Cor Nouws wrote:
Can you give examples of things that won't be possible any more when macro's in documents are no longer allowed?
That's a great question. It would be very helpful to have some real-world use cases to understand how people use macros and what roles they fill.
Personally, I don't use macros much at all. The macro recorder is too hit/or miss and I don't have a lot of repetitive things to do. In emacs--the text editor I use most--I use little macros all the time (by the equivalent of the macro recorder) to combine a sequence of operations into a little bundle that I can easily repeat, so I guess I would use them in OOo as well if the recorder was more dependable and there was a similar command repertiore.
However, I know that businesses do depend on document macros, where specialized documents need a special support menu, or a special function. Whether this could just as well be done by loading a macro from the company Intranet, I don't know.

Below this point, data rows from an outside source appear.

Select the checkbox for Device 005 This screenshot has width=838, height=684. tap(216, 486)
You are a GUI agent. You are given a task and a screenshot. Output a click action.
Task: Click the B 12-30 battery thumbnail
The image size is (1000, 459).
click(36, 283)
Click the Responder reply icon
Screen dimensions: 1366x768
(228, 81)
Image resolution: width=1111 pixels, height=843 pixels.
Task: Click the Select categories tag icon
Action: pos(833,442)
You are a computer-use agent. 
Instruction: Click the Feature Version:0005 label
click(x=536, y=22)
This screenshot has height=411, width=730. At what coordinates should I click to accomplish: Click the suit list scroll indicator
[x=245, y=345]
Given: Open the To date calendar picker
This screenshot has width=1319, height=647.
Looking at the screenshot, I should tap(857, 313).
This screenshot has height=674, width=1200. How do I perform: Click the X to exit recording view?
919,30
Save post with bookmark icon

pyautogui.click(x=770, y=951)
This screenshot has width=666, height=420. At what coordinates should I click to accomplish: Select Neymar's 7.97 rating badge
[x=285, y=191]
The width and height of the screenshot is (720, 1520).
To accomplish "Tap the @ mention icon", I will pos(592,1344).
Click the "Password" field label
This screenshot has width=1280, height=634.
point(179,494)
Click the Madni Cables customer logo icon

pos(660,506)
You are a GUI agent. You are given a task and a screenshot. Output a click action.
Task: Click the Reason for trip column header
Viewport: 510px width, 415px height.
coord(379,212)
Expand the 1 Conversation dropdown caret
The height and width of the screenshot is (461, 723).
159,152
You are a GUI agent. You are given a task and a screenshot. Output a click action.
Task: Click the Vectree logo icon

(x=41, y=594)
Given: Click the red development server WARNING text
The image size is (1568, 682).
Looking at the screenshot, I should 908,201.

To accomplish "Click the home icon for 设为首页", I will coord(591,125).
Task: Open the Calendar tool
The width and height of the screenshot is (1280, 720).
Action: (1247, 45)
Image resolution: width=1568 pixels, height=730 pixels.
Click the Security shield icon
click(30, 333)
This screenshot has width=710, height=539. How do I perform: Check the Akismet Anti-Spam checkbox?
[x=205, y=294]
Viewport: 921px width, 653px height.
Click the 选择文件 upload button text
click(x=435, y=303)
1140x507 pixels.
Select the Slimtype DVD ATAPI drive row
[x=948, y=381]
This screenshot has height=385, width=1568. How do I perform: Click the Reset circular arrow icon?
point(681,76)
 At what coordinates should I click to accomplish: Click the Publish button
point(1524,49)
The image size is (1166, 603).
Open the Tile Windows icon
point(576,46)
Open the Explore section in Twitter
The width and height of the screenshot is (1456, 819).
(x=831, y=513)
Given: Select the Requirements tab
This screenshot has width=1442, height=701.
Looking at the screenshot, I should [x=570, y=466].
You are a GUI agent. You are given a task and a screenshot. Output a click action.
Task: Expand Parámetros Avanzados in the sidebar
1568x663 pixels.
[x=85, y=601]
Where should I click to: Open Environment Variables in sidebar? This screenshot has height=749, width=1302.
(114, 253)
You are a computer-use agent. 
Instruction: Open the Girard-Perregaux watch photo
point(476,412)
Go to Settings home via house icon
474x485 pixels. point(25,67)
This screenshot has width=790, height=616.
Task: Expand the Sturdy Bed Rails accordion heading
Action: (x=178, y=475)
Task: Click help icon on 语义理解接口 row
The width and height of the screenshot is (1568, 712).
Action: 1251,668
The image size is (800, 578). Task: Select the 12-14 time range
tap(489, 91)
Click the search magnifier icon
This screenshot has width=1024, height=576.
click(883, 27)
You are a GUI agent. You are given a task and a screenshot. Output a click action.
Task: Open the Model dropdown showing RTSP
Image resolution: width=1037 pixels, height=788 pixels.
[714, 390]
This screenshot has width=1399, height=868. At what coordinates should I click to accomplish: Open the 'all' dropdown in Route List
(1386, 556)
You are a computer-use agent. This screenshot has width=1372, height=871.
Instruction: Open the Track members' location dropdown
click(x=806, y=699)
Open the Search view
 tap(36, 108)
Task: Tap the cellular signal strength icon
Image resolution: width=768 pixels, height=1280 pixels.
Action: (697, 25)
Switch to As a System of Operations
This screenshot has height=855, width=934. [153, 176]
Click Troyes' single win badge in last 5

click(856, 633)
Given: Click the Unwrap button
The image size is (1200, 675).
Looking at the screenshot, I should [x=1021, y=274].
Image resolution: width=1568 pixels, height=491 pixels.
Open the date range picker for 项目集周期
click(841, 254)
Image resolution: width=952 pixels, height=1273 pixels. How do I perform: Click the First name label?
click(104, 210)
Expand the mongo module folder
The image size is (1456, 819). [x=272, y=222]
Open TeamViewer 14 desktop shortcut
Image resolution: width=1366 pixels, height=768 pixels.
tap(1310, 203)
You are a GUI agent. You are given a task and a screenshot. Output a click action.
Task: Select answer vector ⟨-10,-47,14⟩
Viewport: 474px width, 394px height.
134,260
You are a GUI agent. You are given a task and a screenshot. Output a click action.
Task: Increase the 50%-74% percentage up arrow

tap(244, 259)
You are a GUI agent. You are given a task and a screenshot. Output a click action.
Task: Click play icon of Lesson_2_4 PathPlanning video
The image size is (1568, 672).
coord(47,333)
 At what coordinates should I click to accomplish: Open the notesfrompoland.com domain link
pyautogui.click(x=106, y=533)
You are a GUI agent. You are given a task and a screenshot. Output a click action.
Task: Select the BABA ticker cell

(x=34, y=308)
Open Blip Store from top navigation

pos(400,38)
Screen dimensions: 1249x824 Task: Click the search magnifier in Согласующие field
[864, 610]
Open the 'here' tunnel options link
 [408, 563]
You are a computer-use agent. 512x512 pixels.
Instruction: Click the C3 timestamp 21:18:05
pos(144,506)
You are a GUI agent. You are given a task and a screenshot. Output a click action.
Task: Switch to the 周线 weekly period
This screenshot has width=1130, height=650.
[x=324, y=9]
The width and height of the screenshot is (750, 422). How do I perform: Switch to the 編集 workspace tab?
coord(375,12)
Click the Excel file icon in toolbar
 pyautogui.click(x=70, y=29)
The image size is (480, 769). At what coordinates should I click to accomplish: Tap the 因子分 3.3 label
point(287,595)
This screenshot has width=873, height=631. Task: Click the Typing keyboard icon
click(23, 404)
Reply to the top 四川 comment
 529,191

I could see that training someone to "just open this document/template", with the document-specific macros being automatically loaded, would be vastly preferable to training for a multi-step, manually load the macros procedure. ISTM that when macros are loaded automatically on opening a document, it doesn't make a vast difference whether they're loaded from the document or an external site. If the document is secure then either scenario can be safe. If the document is not secure, then neither scenario is safe: loading from an external site is not safe if the document can be modified to load the macros from the bad guy's site.
Is there currently any mechanism to know whether or not the macros in a document have been modified? Can the macros be write-protected or signed somehow?